## What is needed
Print every entry below again exactly as written, skipping the pictures.

## Stored records
_ _ _ _ _
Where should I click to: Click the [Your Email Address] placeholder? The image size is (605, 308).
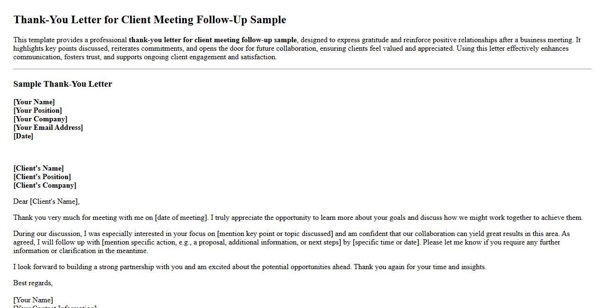coord(48,127)
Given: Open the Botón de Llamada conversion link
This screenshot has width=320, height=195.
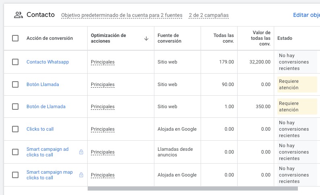Looking at the screenshot, I should pos(46,107).
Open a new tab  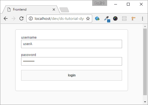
_ _ _ _ _
## Answer for the task
Where should I click to: Click the [Your Email Address] placeholder? The image size is (605, 308).
coord(48,127)
Given: Open the Botón de Llamada conversion link
This screenshot has width=320, height=195.
Looking at the screenshot, I should pos(46,107).
Open a new tab  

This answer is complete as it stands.